More recently, in City of God (2000), Doctorow wrote about three characters and the search for faith in a cacophonous and especially hazardous age, using contemporary Manhattan as a backdrop. And in Homer and Langley (2009), he created a tour of 20th-century history from the perspective of a blind man, Homer Collyer, a highly fictionalised rendering of one of two eccentric New York brothers who became notorious after their deaths for their obsessive hoarding.

The March (2005) was Doctorow's furthest reach back into history, and dealt with the destructive and decisive civil war campaign of Gen William T Sherman – the capture of Atlanta and the so-called march to the sea – with a plethora of characters. Black and white, wealthy and wanting, military and civilian, sympathetic and repugnant, they describe a veritable representation of the American people.

Edgar Lawrence Doctorow was born in the Bronx in 1931. His grandparents were Jewish immigrants from Russia.
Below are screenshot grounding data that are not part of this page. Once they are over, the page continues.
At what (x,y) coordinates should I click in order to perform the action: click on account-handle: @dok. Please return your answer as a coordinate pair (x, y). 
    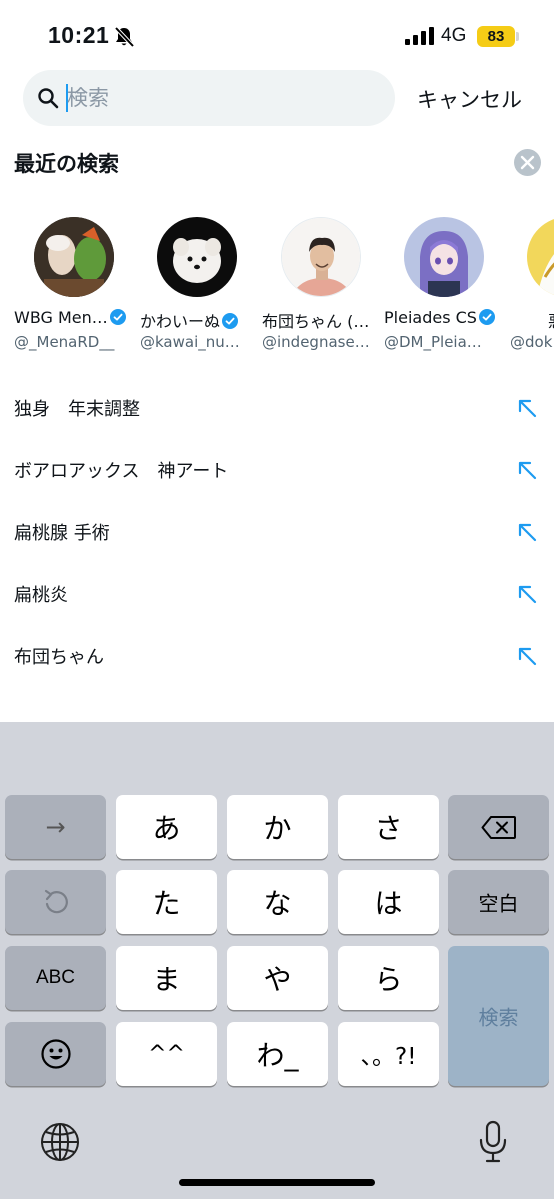
    Looking at the image, I should click on (532, 342).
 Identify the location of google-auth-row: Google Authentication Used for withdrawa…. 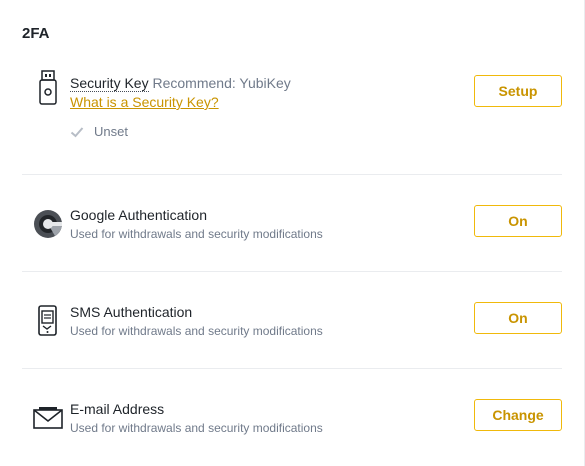
(292, 224).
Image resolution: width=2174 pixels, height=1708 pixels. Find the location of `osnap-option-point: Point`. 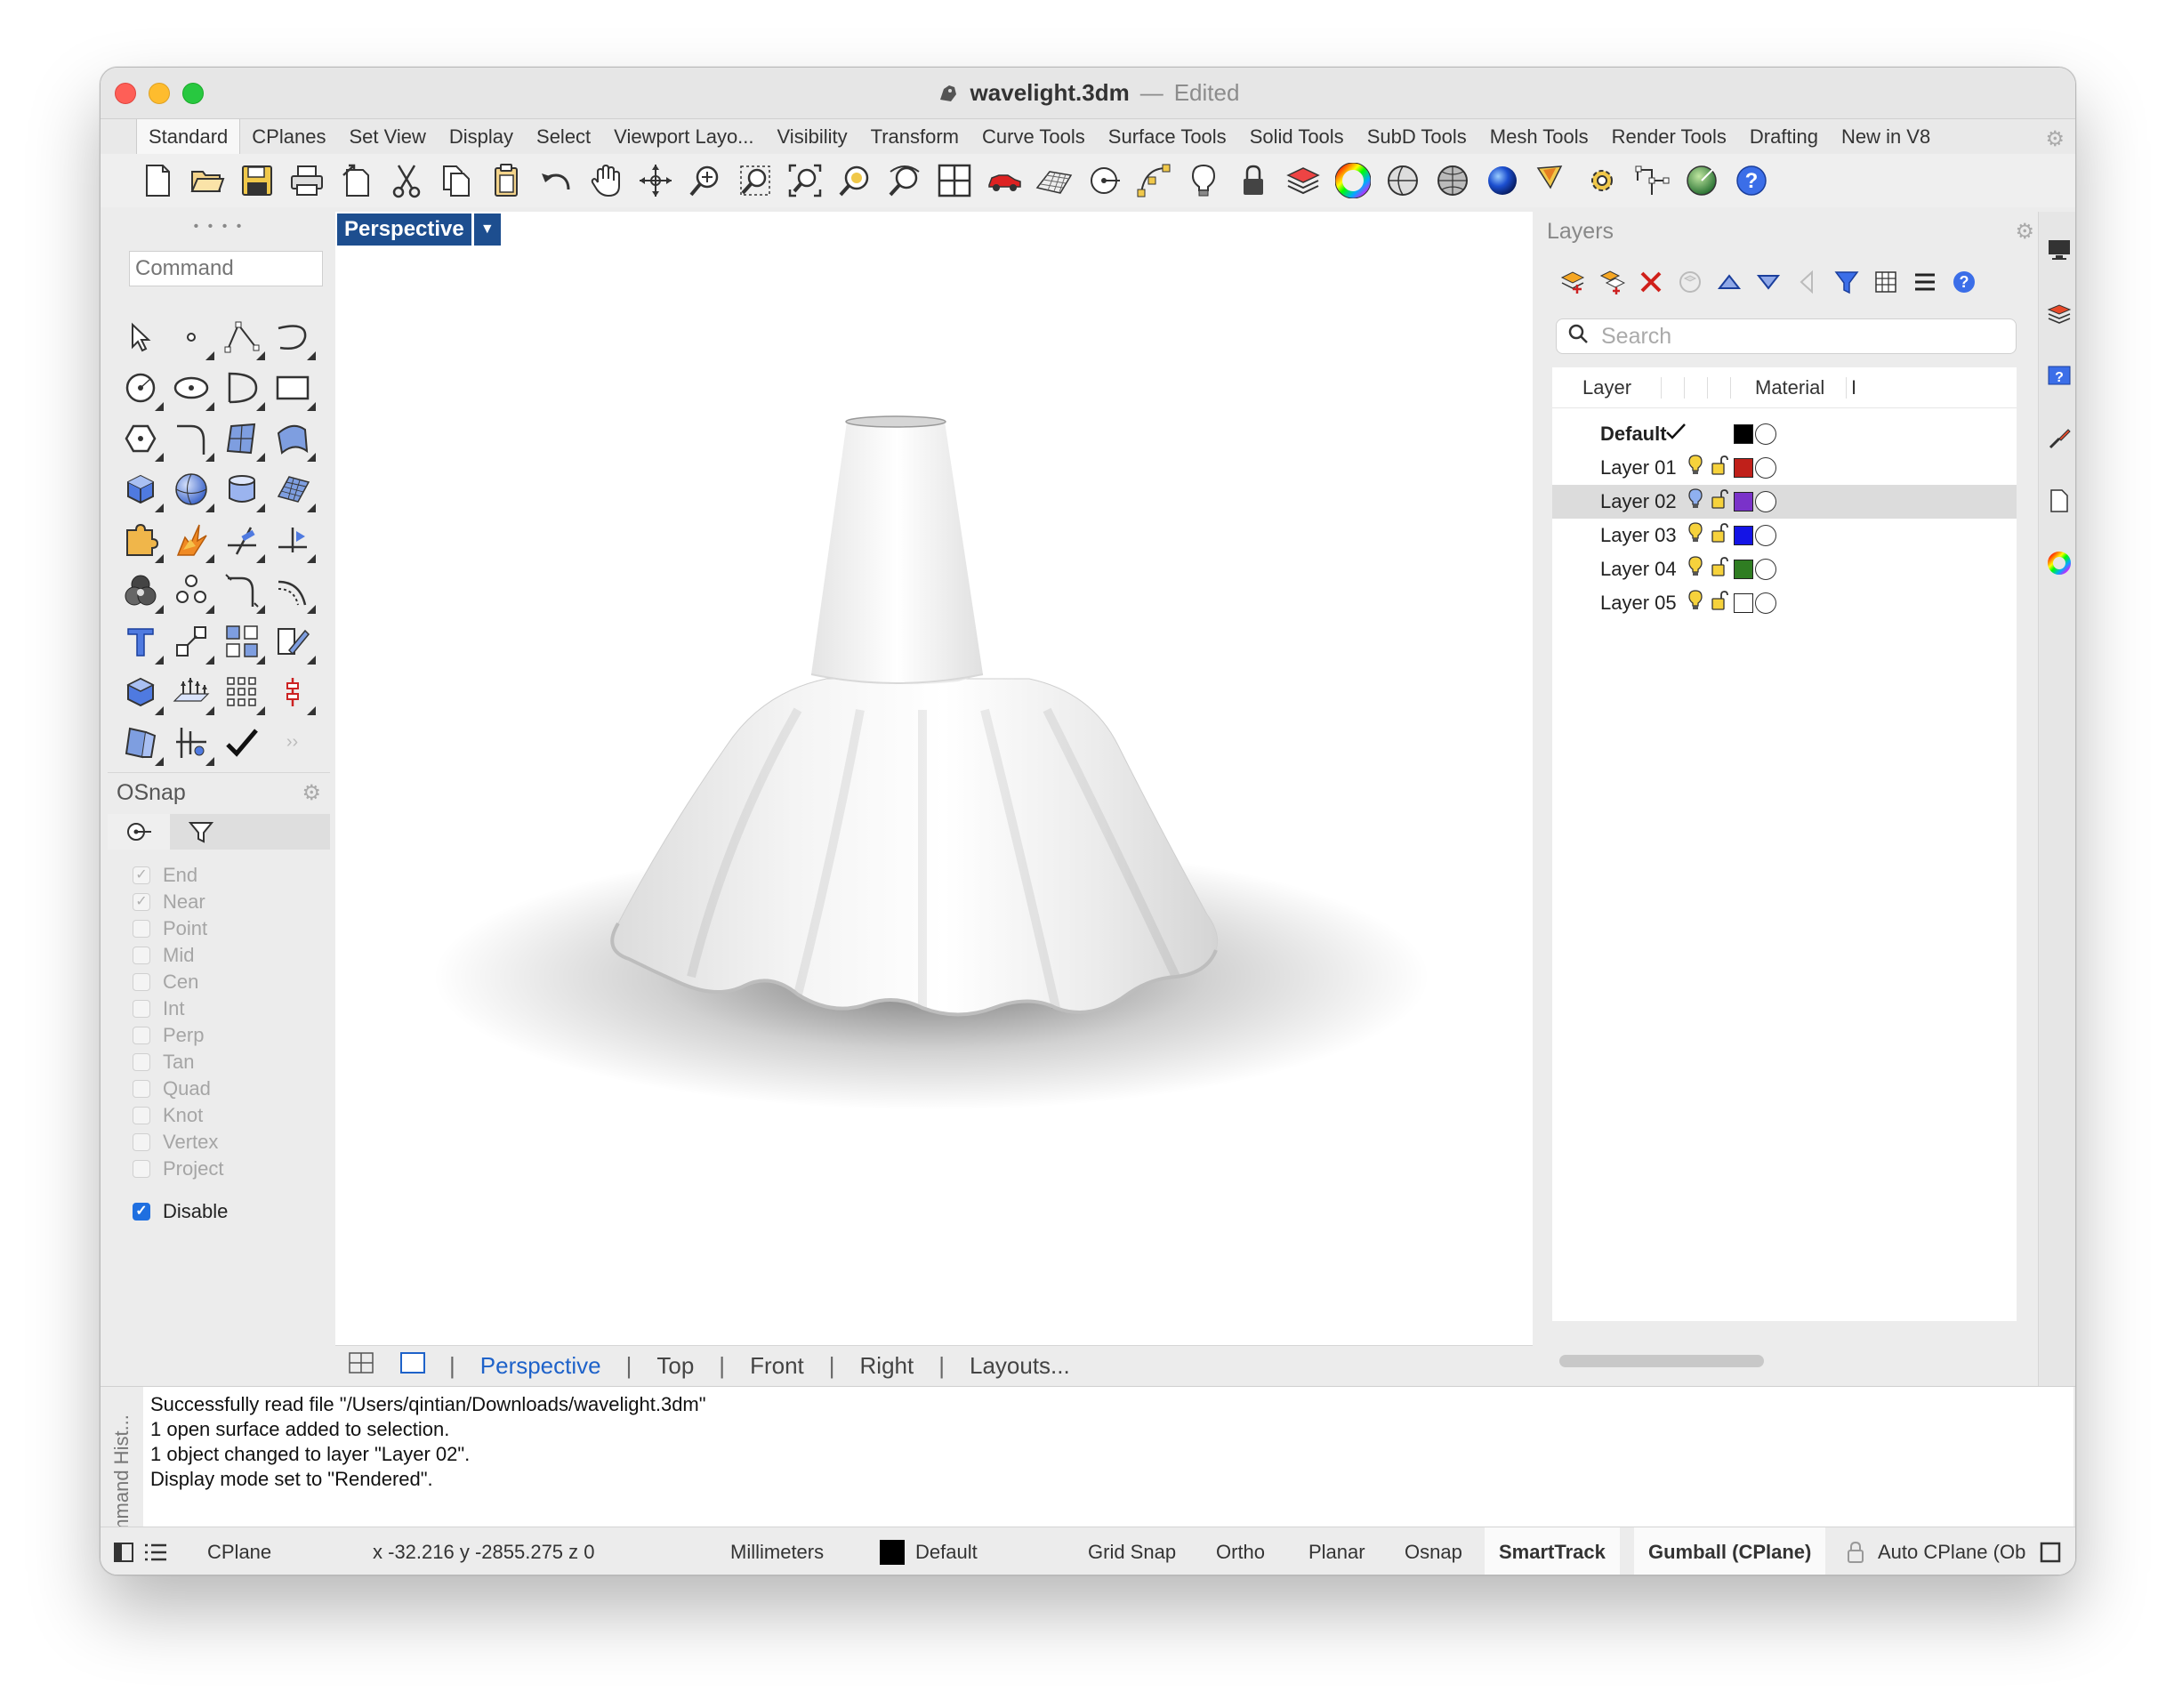

osnap-option-point: Point is located at coordinates (178, 928).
His father, David, sold musical instruments and his mother, Rose, played the piano.

Great minds

As he grew up, he said, “I was a beneficiary of the incredible energies of European emigres in every field – all those great minds hounded out of Europe by Hitler. They brought enormous sophistication to literary criticism, philosophy, science, music. I was very lucky to be a New Yorker.”

He was named for Edgar Allan Poe, a favourite of his father’s. “Actually, he liked a lot of bad writers, but Poe was our greatest bad writer, so I take some consolation from that,” Doctorow said in 2008. He remembered asking his mother in her old age: “Do you and Dad know you named me after a drug-addicted, alcoholic delusional paranoid with strong necrophiliac tendencies?’ and she said, ‘Edgar, that’s not funny.’”
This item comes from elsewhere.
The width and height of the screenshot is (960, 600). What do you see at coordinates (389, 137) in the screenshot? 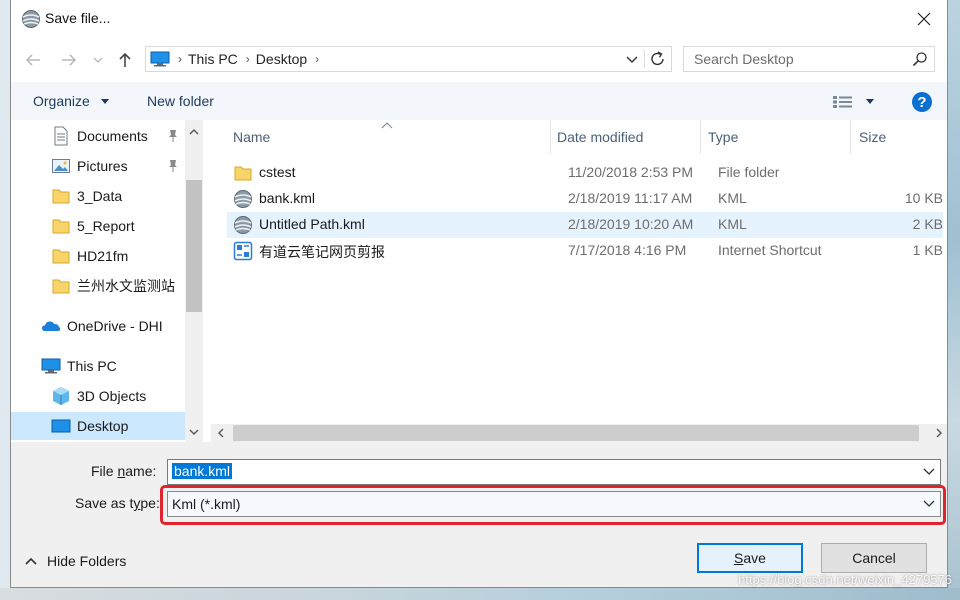
I see `column-header-name: Name` at bounding box center [389, 137].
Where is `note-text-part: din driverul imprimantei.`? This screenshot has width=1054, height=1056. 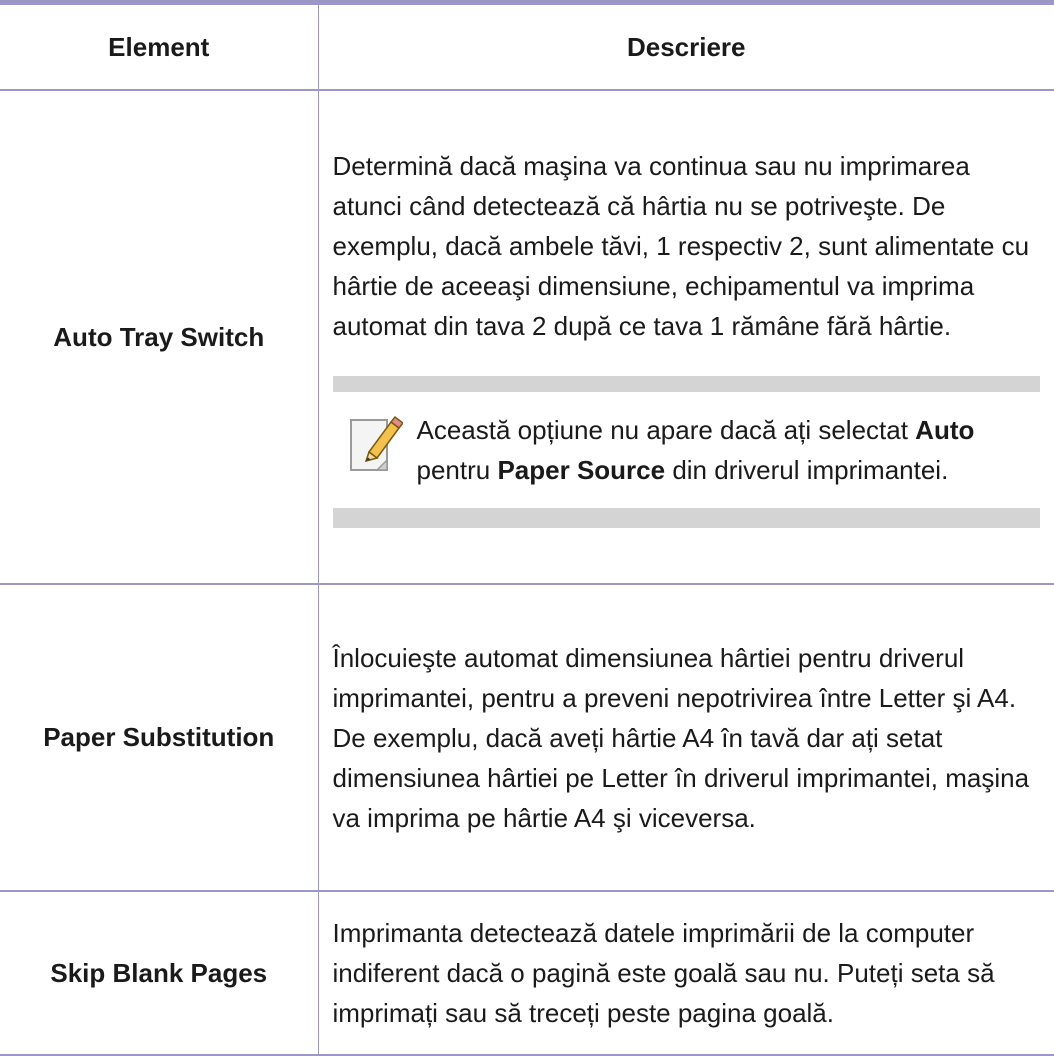
note-text-part: din driverul imprimantei. is located at coordinates (807, 470).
Doctorow studied with the poet and critic John Crowe Ransom at Kenyon College in Ohio, then at Columbia, where he met his future wife, Helen Setzer.

Doctorow’s political views (he described himself as “a leftist, but of the pragmatic social democratic left – the humanist left that’s wary of ideological fervor”) were often apparent in his fiction and led to his being characterised as a political novelist as often as he was called an historical one.

Several of Doctorow's novels were adapted for the screen, notably The Book of Daniel, as simply Daniel, with Timothy Hutton), Ragtime, featuring James Cagney in his final role, and Billy Bathgate, starring Dustin Hoffman as Dutch Schultz.

He is survived by Helen, and by his son, Richard, and daughters, Jenny and Caroline.